(SUPPLIED DATA)

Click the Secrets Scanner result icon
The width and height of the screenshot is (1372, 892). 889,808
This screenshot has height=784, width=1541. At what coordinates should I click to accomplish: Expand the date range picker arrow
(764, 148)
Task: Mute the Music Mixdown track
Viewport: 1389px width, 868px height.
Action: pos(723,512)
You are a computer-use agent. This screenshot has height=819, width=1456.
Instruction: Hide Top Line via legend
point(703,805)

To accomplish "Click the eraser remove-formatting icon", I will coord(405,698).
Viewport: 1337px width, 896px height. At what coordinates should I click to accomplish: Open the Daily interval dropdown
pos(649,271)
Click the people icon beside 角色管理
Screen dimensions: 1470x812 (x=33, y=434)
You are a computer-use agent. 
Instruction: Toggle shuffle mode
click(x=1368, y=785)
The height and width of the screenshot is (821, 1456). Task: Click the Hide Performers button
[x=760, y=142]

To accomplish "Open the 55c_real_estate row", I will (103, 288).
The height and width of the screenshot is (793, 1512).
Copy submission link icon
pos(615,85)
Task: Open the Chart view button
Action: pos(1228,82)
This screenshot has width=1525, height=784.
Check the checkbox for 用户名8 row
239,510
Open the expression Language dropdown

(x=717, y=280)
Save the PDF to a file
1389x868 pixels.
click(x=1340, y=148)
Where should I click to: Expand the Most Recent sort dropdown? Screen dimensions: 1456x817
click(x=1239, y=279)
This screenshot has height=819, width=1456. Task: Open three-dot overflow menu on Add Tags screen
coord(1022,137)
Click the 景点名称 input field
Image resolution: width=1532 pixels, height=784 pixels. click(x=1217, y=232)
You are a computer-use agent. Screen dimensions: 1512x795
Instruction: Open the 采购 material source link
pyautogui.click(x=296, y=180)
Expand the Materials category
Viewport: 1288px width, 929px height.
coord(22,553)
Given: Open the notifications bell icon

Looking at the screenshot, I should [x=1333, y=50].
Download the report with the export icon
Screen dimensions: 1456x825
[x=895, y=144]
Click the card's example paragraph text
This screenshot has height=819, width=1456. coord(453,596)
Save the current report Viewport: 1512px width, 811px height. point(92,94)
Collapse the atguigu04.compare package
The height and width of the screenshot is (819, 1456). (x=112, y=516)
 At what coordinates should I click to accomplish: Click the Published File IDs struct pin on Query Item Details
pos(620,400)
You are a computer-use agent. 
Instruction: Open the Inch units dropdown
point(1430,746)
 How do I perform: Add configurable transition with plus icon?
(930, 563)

(End SUPPLIED DATA)

Every single line of the data above must be set down again exactly.

Click the Secrets Scanner result icon
The width and height of the screenshot is (1372, 892). 889,808
This screenshot has height=784, width=1541. At what coordinates should I click to accomplish: Expand the date range picker arrow
(764, 148)
Task: Mute the Music Mixdown track
Viewport: 1389px width, 868px height.
Action: pos(723,512)
You are a computer-use agent. This screenshot has height=819, width=1456.
Instruction: Hide Top Line via legend
point(703,805)

To accomplish "Click the eraser remove-formatting icon", I will coord(405,698).
Viewport: 1337px width, 896px height. At what coordinates should I click to accomplish: Open the Daily interval dropdown
pos(649,271)
Click the people icon beside 角色管理
Screen dimensions: 1470x812 (x=33, y=434)
You are a computer-use agent. 
Instruction: Toggle shuffle mode
click(x=1368, y=785)
The height and width of the screenshot is (821, 1456). Task: Click the Hide Performers button
[x=760, y=142]

To accomplish "Open the 55c_real_estate row", I will (103, 288).
The height and width of the screenshot is (793, 1512).
Copy submission link icon
pos(615,85)
Task: Open the Chart view button
Action: pos(1228,82)
This screenshot has width=1525, height=784.
Check the checkbox for 用户名8 row
239,510
Open the expression Language dropdown

(x=717, y=280)
Save the PDF to a file
1389x868 pixels.
click(x=1340, y=148)
Where should I click to: Expand the Most Recent sort dropdown? Screen dimensions: 1456x817
click(x=1239, y=279)
This screenshot has height=819, width=1456. Task: Open three-dot overflow menu on Add Tags screen
coord(1022,137)
Click the 景点名称 input field
Image resolution: width=1532 pixels, height=784 pixels. click(x=1217, y=232)
You are a computer-use agent. Screen dimensions: 1512x795
Instruction: Open the 采购 material source link
pyautogui.click(x=296, y=180)
Expand the Materials category
Viewport: 1288px width, 929px height.
coord(22,553)
Given: Open the notifications bell icon

Looking at the screenshot, I should [x=1333, y=50].
Download the report with the export icon
Screen dimensions: 1456x825
[x=895, y=144]
Click the card's example paragraph text
This screenshot has height=819, width=1456. coord(453,596)
Save the current report Viewport: 1512px width, 811px height. point(92,94)
Collapse the atguigu04.compare package
The height and width of the screenshot is (819, 1456). (x=112, y=516)
 At what coordinates should I click to accomplish: Click the Published File IDs struct pin on Query Item Details
pos(620,400)
You are a computer-use agent. 
Instruction: Open the Inch units dropdown
point(1430,746)
 How do I perform: Add configurable transition with plus icon?
(930, 563)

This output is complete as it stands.